__수행 과제__. 아래 자료에서 "www.seckinestate.com (361, 1821)" 항목이 있는 줄부터 자료의 마지막 줄까지를 양 끝 줄을 포함하여 한 글자도 바꾸지 말고 그대로 베껴 쓰십시오.

════

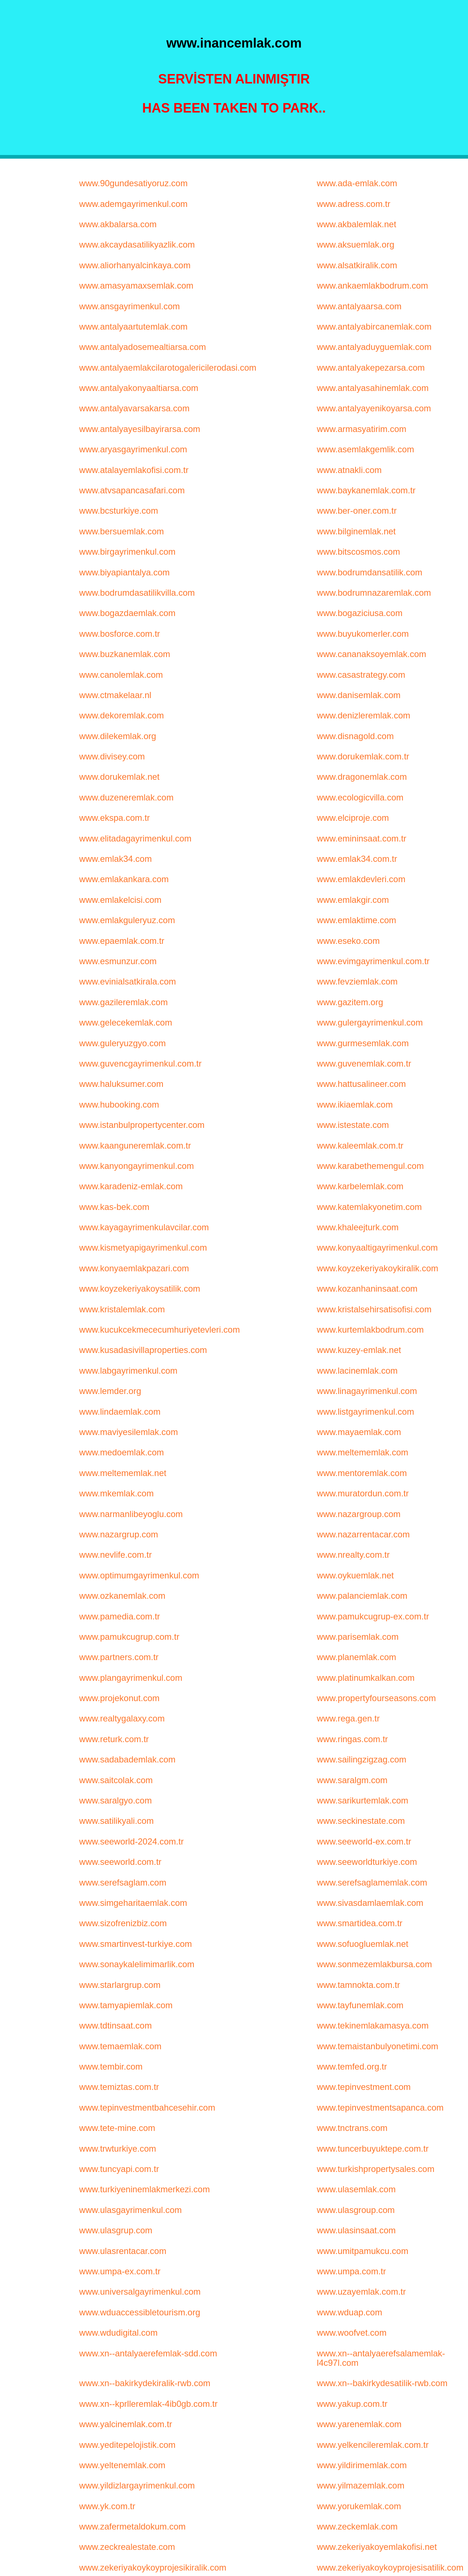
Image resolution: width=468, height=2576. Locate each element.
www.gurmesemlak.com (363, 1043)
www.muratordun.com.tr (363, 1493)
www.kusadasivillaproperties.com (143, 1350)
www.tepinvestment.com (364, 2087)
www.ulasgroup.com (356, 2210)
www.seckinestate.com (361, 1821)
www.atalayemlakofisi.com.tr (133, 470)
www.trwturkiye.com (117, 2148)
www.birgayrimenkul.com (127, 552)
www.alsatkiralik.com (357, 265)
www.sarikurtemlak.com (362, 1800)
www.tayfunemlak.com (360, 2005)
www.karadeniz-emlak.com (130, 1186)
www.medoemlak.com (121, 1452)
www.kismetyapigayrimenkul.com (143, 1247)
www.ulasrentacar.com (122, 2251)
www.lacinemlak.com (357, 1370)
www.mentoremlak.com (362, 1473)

════

__출력 결과__.
www.seckinestate.com (361, 1821)
www.atalayemlakofisi.com.tr (133, 470)
www.trwturkiye.com (117, 2148)
www.birgayrimenkul.com (127, 552)
www.alsatkiralik.com (357, 265)
www.sarikurtemlak.com (362, 1800)
www.tayfunemlak.com (360, 2005)
www.karadeniz-emlak.com (130, 1186)
www.medoemlak.com (121, 1452)
www.kismetyapigayrimenkul.com (143, 1247)
www.ulasrentacar.com (122, 2251)
www.lacinemlak.com (357, 1370)
www.mentoremlak.com (362, 1473)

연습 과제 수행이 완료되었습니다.